Positions of extinction (directions in the substance where crossed nicols permit the passage of least light).
The alignment of the positions of extinction with specific directions (crystallographic axes, cleavage planes, growth lines, etc.) within the subject substance.
The birefringence as estimated from the maximum double refraction (highest order of color seen when the positions of extinction are at 45° to the nicols) and the thickness of the crystal being examined. The thickness of the subject substance may be determined by differential focusing or by the double refraction exhibited by adjacent substances of known birefringence. The birefringence of the mineral substances is listed in the various charts and tables of mineral properties (Bloss, 1961; Kerr, 1959; Larsen & Berman, 1964; Rogers & Kerr, 1942) and is the difference between the highest and lowest index of refraction of the substance. The maximum diffraction is used to determine this property. For this purpose, grain mounts are much more suitable than thin sections. If the substance has a pronounced cleavage or crystal shape that influences the orientation of the particles on the glass slide of a grain mount, some particles should be induced to roll to a new orientation by the nudging of the cover glass with a needle. Birefringence is one of the least variable of the easily determined optical properties. It is relatively constant throughout a family of minerals (such as the feldspar family); the indices of refraction and color may vary from one family member to another.

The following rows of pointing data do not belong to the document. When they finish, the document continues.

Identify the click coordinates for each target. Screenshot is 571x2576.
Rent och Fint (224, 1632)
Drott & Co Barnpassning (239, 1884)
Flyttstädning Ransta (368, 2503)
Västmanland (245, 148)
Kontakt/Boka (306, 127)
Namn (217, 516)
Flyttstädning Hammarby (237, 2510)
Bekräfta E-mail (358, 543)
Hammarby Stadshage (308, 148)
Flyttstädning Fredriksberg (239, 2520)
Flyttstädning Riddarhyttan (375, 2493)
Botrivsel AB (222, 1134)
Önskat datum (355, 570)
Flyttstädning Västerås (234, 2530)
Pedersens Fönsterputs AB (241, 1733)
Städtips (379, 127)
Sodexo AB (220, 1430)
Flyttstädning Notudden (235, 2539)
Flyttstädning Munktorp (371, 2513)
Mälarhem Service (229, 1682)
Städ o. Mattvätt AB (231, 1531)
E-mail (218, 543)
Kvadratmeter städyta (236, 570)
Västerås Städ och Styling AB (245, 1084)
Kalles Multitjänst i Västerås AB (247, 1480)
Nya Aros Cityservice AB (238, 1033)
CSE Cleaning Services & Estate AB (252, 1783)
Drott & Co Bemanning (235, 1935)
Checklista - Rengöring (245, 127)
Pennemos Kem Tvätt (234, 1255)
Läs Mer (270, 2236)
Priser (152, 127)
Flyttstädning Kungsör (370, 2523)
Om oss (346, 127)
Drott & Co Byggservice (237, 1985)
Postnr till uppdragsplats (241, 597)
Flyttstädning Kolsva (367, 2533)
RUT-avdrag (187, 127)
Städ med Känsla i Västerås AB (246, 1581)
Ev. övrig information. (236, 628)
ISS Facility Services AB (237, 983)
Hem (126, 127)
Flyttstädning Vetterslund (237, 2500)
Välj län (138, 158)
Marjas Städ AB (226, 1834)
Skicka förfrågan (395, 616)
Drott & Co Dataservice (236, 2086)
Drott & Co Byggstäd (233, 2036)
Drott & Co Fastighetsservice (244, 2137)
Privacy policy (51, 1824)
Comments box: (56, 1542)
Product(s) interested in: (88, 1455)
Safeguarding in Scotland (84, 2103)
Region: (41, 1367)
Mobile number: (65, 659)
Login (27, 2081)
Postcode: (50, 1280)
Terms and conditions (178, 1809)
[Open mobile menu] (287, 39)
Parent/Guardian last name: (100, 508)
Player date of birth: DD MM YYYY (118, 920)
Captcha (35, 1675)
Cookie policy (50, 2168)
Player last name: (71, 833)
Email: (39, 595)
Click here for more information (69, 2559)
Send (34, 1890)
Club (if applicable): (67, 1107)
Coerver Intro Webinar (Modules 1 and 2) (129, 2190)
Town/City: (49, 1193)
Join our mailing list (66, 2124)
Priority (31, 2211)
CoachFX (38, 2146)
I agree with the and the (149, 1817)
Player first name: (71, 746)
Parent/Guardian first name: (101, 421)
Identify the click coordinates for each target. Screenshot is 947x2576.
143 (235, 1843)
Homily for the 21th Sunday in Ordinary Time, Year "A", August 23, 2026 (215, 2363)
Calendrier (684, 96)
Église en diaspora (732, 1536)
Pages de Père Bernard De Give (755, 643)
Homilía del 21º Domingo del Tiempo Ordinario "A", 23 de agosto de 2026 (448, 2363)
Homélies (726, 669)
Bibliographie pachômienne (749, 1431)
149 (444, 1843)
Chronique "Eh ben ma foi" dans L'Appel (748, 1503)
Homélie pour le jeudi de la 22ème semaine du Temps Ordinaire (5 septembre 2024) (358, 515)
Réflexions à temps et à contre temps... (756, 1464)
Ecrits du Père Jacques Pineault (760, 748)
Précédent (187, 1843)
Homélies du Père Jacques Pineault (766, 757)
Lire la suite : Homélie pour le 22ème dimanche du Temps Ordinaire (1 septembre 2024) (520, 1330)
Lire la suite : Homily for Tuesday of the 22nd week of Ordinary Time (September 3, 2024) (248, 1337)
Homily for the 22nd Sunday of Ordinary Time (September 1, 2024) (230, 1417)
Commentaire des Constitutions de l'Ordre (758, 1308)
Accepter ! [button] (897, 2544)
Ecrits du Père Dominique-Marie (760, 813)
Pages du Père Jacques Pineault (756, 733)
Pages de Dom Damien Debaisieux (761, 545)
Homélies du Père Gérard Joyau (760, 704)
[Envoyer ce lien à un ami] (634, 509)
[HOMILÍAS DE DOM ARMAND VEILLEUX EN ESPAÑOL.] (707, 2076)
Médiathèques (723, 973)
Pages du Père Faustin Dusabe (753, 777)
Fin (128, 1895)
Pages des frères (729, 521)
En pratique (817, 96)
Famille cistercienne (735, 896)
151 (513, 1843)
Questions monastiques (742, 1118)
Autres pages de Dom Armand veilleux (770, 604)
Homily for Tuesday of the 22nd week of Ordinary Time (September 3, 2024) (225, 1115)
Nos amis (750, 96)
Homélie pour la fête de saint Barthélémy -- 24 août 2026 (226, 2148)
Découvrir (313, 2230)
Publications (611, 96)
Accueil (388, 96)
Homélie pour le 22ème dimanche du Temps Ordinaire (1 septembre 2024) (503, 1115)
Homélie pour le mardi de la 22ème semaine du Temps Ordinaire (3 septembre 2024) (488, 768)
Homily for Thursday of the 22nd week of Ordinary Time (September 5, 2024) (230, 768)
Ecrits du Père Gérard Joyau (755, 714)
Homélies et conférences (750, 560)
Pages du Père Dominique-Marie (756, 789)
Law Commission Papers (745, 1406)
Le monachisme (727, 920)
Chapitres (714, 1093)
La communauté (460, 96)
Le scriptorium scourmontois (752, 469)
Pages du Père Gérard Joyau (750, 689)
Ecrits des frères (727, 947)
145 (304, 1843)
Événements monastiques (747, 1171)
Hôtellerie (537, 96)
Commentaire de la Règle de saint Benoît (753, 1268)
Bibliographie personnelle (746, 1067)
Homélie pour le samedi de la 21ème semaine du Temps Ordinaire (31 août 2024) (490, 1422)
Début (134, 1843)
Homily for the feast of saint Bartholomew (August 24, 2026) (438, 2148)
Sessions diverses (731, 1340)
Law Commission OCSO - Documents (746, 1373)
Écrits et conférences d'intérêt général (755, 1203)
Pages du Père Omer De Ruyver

The pleochroic properties (if any) as determined by the change in color and intensity of color observed in plane polarized light as translucent substances are turned to the various positions of extinction; the orientation of these color changes with respect to cleavage and crystallographic axes is an important part of the data on pleochroism.
The indices of refraction of a substance determined by comparison in plane polarized light with the index of refraction of the medium (other minerals, mounting epoxy, index of refraction oil, etc.) with which it is surrounded. This is usually done by noting the motion of the Becke line (the bright line that develops as the objective lens is moved out of focus). This determination is aided by the contrast (relief) with which the substance is seen. The greater the difference in the index of refraction between the subject substance and its surroundings, the greater the difference in relief between the substances. This contrast will change as a highly birefringent mineral is rotated from one position of extinction to another and a light ray with a different index of refraction is made parallel to the polarizer. For more exact work, the substance is isolated and fragments are mounted in various standard index of refraction oils.
The alignment of the individual indices of refraction of a substance with specific directions (crystal axes, cleavage planes, growth lines, etc.) within the subject substance.
The number of optic axes, optical sign, and angle between the optic axes. These are determined by means of the conoscopic lens arrangement (i.e., using convergent light and the Bertrand lens). If the Bertrand lens cannot be focused or is otherwise imperfect, smaller but often sharper optic axis figures may be observed without it by removing the eye lens and looking down the microscope tube at the back lens of the objective. To center the microscopist's eye, a pinhole eyepiece is often used. The data concerning the optic axes and optical sign are not often required in the petrographic study of HCC.
Many identifications can be made from the general appearance, parting, color, cleavage, estimated index of refraction, and approximate birefringence. The experienced petrographer can accurately recognize a large number of minerals by observing the general appearance in plane polarized light and the birefringence as viewed with crossed nicols. Of course, unfamiliar substances will require the determination of a number of various properties before identification can be made.